I’ve got an entire new day ahead of me. It’s already time to begin again. I sigh to myself and get ready to finish my walk and get started on work. The clock is ticking…

… I sit a moment longer, enjoying this quiet moment, and wondering where this path leads…

It’s raining. The sound of the raindrops on the roof of the pickup truck sounds like someone’s fingers flying across a keyboard, typing out the words of some dramatic narrative very quickly. It’s just rain.

…It wasn’t raining when I left the house…

Change is. I sip my coffee, enjoying the moment as it is. Later, work, still later than that, contractors at the house for a maintenance task. Routine enough, not at all exciting.

This morning I woke to blazing bright lights; I had slept until my silent alarm went off (rare).

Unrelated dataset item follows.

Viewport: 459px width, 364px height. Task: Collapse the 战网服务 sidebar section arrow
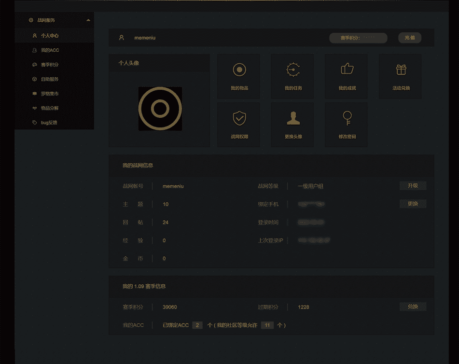88,20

The morning has felt a little surreal so far, as though it is only a template for an ordinary day, a placeholder for choices not yet made, experiences not yet determined, or… something.

My arthritis is bad today. My tinnitus is loud. My left shoulder hurts with fresh pain, recent but I don’t know what I may have done to injure myself there. My left foot vexes me, now that I think I know what’s up with that (a worn out boot), it just annoys me. It’s a difficult morning for pain. I look grimly out over the vineyard and sip my coffee. It is what it is, and it’s not new that the rain and chill make it worse. I shrug in response to the thought, and feel pain shoot through my left shoulder. A strained or torn muscle? Certainly possible. Meh. I let my mind move on.

Yesterday evening, my Traveling Partner commented that he thought he might have a fun solution to my challenge finding time and energy for painting, and a creative outlet that might satisfy my yearning to paint. He hands me a tablet with a stylus and an app on it specifically for digital art. I haven’t explored digital art much… Curious, I take it up a bit timidly, but I definitely did find some joy and creative satisfaction there. I’ll be exploring this more. It’s well-suited to “artistic tinkering” and has a lot of potential for more. My beloved was right; it really suits the way I approach early drafts of new ideas.

I breathe, exhale, and relax. The morning still feels like a placeholder for some other day or time, or some moment anticipated but not yet here. Funny. Strange. I stretch and sigh and prepare to begin a new day.